• **Supplied data**
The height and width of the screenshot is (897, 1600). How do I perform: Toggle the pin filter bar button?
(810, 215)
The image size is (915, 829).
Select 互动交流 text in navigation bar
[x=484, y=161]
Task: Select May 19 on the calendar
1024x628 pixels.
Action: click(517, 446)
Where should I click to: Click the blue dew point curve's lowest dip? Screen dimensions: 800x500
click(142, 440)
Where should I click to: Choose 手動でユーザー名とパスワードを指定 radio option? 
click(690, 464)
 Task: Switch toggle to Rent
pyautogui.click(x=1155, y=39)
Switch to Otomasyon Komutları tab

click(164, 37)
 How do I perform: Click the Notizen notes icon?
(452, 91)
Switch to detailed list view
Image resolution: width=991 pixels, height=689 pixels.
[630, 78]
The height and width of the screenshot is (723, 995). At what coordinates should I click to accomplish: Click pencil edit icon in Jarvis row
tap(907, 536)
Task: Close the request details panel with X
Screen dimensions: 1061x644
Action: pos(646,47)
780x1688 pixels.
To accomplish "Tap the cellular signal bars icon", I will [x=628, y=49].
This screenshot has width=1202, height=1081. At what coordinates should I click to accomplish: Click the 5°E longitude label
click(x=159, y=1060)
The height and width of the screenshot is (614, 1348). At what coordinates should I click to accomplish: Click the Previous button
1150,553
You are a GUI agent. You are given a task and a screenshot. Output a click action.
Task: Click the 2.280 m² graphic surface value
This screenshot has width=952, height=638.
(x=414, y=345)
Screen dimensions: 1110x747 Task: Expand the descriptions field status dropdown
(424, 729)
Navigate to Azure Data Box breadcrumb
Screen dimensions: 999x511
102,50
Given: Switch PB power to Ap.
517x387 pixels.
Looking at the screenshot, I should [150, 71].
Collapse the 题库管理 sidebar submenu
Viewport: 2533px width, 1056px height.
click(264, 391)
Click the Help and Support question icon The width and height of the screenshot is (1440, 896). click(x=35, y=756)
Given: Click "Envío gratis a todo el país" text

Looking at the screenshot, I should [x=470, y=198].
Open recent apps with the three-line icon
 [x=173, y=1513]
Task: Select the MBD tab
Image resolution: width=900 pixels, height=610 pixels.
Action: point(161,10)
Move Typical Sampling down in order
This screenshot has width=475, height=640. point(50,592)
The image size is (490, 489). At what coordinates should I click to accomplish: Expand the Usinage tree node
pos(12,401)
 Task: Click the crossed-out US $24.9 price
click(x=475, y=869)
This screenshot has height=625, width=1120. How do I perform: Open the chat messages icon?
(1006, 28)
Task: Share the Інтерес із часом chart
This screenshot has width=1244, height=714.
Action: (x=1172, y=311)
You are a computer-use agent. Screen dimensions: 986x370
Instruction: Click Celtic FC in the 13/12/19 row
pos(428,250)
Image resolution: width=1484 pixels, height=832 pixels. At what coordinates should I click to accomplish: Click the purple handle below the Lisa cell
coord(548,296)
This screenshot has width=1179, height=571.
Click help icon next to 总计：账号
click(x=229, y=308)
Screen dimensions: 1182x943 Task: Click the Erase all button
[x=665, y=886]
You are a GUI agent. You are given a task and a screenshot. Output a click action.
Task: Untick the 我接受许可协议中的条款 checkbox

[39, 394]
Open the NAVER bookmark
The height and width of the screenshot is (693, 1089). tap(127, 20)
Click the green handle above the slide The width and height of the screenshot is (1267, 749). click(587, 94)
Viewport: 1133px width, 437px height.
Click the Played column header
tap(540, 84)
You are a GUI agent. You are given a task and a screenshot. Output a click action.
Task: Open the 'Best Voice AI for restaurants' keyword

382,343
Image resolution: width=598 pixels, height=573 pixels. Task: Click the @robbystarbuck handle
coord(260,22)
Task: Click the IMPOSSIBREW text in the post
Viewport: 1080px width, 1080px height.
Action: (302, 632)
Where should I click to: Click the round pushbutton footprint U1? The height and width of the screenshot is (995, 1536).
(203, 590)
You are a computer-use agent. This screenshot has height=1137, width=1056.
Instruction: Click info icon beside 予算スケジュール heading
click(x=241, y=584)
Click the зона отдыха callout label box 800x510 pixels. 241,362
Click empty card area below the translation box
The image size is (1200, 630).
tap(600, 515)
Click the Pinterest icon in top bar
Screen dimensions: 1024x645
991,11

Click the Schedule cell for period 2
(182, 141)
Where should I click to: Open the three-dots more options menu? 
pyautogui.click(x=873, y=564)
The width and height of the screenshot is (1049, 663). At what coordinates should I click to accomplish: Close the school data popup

• **Task brief**
From the listing above, return the lines starting at the one with "Task: Switch toggle to Rent" and ending at the one with "Given: Switch PB power to Ap.", both kept, exactly as they appear and nothing more.

• **Expected answer**
 Task: Switch toggle to Rent
pyautogui.click(x=1155, y=39)
Switch to Otomasyon Komutları tab

click(164, 37)
 How do I perform: Click the Notizen notes icon?
(452, 91)
Switch to detailed list view
Image resolution: width=991 pixels, height=689 pixels.
[630, 78]
The height and width of the screenshot is (723, 995). At what coordinates should I click to accomplish: Click pencil edit icon in Jarvis row
tap(907, 536)
Task: Close the request details panel with X
Screen dimensions: 1061x644
Action: pos(646,47)
780x1688 pixels.
To accomplish "Tap the cellular signal bars icon", I will [x=628, y=49].
This screenshot has width=1202, height=1081. At what coordinates should I click to accomplish: Click the 5°E longitude label
click(x=159, y=1060)
The height and width of the screenshot is (614, 1348). At what coordinates should I click to accomplish: Click the Previous button
1150,553
You are a GUI agent. You are given a task and a screenshot. Output a click action.
Task: Click the 2.280 m² graphic surface value
This screenshot has width=952, height=638.
(x=414, y=345)
Screen dimensions: 1110x747 Task: Expand the descriptions field status dropdown
(424, 729)
Navigate to Azure Data Box breadcrumb
Screen dimensions: 999x511
102,50
Given: Switch PB power to Ap.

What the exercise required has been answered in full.